The cast of Teatron Theatre's upcoming production of Harvey Ostroff's play DeliMax.

Righting wrongs, across the country

South Surrey playwright heads into an upbeat 2015 with new songs and a Toronto production of his play DeliMax

“I love my life – I’m a happy guy,” sings Crescent Beach resident Harvey Ostroff, playwright, artist, bon-vivant and, latterly, songwriter.

“I got a ukulele three years ago,” he explains. “I have a facility with words and I’m good at rhyme. I’m not much of a player or much of a singer, but I seem to be able to find tunes for the words I write.”

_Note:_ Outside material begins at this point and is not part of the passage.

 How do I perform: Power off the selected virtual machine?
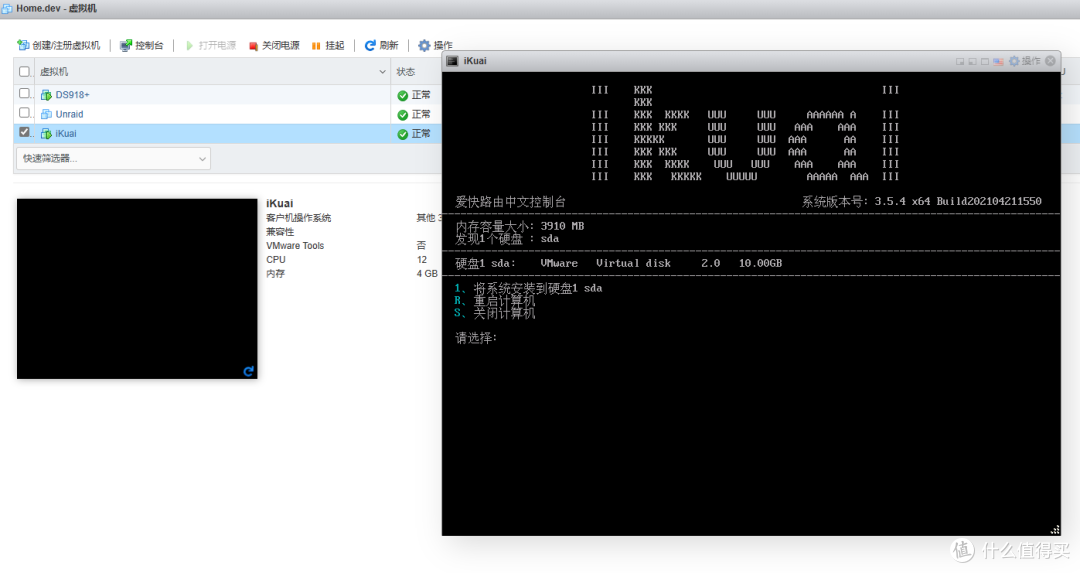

Most recently performed by Ostroff at the Crescent Moon Coffee House, his playlist includes everything from a tribute to a genuine Canadian hero – The Ballad of Terry Fox – to the anti-Harper sentiments of The Election Song, and another, Time Drags On, that seems a natural extension of his comedy Two Old Guys Sitting On A Bench (The Viagra Diatribes).

But much as he’s revelling in a new creative outlet –  one in which he can have a finished product in the space of a day a day, rather than months and years of rewrites and tryouts – it’s not the only reason Ostroff is in an upbeat mood.

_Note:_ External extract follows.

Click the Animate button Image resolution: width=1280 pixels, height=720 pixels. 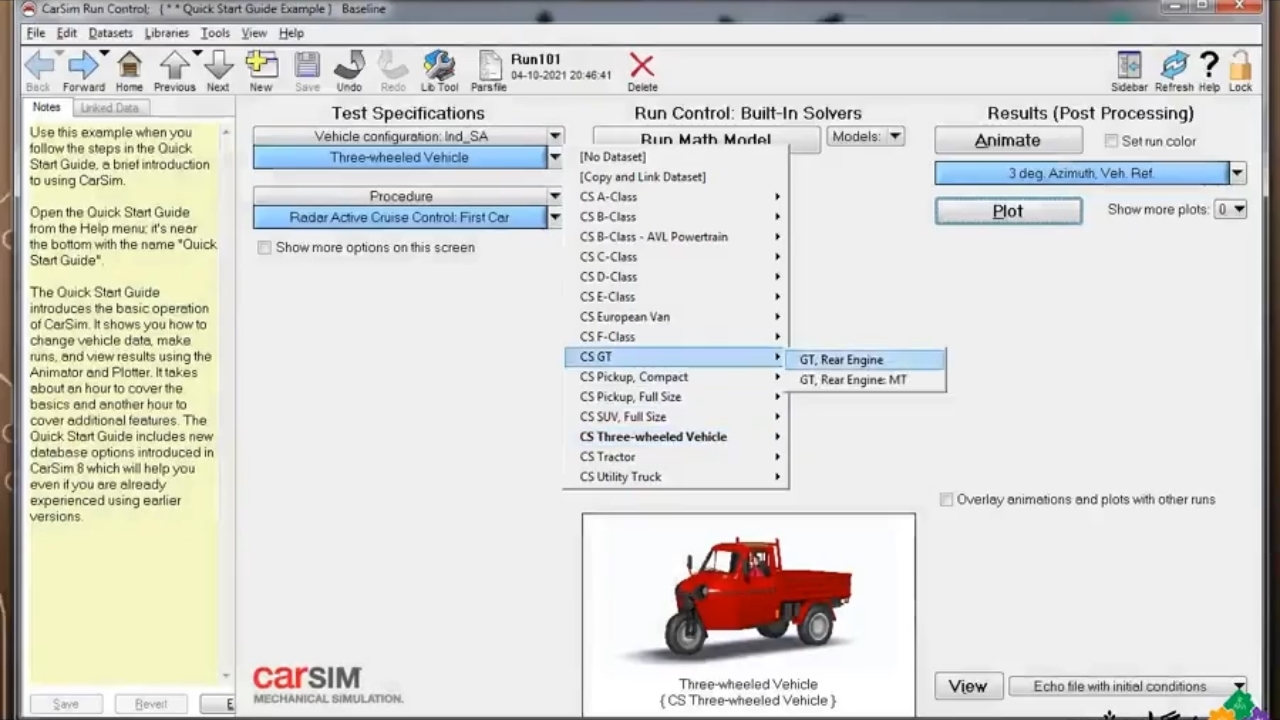point(1008,141)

“I’m exploding with creativity in my 70th year – it’s the most amazing year I’ve had since I was 40 and my first big show, Lautrec, opened at the Waterfront Theatre on my birthday,” he says.

The coming year seems to be equally promising, the retired drama teacher says.

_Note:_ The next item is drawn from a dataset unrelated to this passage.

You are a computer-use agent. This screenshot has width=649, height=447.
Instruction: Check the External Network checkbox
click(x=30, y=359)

Next week the native Montrealer is flying to Toronto for a new production – and  Canadian premiere – of his 1985 play, DeliMax.

Hitherto seen only in Washington and Oregon, it’s been picked up for a Jan. 7-18 run at Toronto Centre for the Arts’ studio theatre by Ari Weisberg, artistic director of Teatron, Toronto’s Jewish Theatre company.

Ostroff’s uncompromising, unblinkingly controversial play was inspired by the conflict over Bill 101 – Quebec’s 1977 French language charter – and fears of the nationalism that engendered it.

An ice storm that strands a handful of people in a Montreal delicatessen – DeliMax – sets the stage for a battle of wills between the Max Farber, an Auschwitz survivor (played in the Teatron production by Ron Boyd), and Quebec nationalist Rejean(Aris Tyros), boyfriend of his waitress Monique (Madeline Leon).

Also involved in the often intense drama are Max’s partner and fellow Holocaust-survivor Nathan (Allan Price) and Max’s old friend Yetta (Gloria Valentine).

Weisberg, who first read DeliMax six years ago, saw a distinct connection between the  issues raised by Bill 101 – preserved in historically-accurate microcosm in Ostroff’s drama – and the proposed ‘charter of values’ that led to the Parti Quebecois’ defeat in last April’s Quebec provincial election.

“I was so grateful to the people of my home province that they decided that was not where they wanted to go, and turfed Marois,” notes Ostroff, who adds that while he has always supported French Quebec’s right to determine its own identity, he could no go along with a charter that would have “secularized” faith communities such as Jews, Sikhs and Muslims.

While it’s not autobiographical – Ostroff admits many of his shows are rooted in his own experiences – DeliMax was inspired by a real-life moment in the early 1980s when he and his wife were visiting Montreal and eating in the former Snowdon Delicatessen – which had been renamed ‘DeliSnowdon.’

The owner explained to Ostroff that due to Bill 101 the authorities had forced him to change the English sign and create a French-only menu.

“Sometimes, when you’re a creative person a spark happens,” Ostroff says. “For me, that spark was hearing somebody in the next booth saying ‘This is just like the Nazis.'”

But as an admirer of Henrik Ibsen’s pioneering problem dramas – plays like An Enemy of the People and A Doll’s House – Ostroff did not want to create a piece that dictated an attitude, or supplied pat answers.

“It’s neither pro-Jewish or anti-French,” he says. “It’s about two souls in conflict, based on their past experiences.

“Rejean is modelled on people I’ve known – when I left Montreal in 1970 to teach drama, many of my friends espoused these beliefs. But he goes one step further; he’s a holocaust-denier, because of his past – we’re all formed by our past.”

Max is equally complicated and conflicted, he adds.

“Awful things happened to him when he was in Auschwitz, unthinkable things, and they formed his character.

“It’s probably my darkest piece, although it is interlaced with humour – which is necessary for the drama to work.”

Is there an underlying message in the piece?

“When wrongs have been committed, it’s impossible to take them back,” he says. “At the same time one has to move on. But there are no winners in this play – except, I hope, the audience.”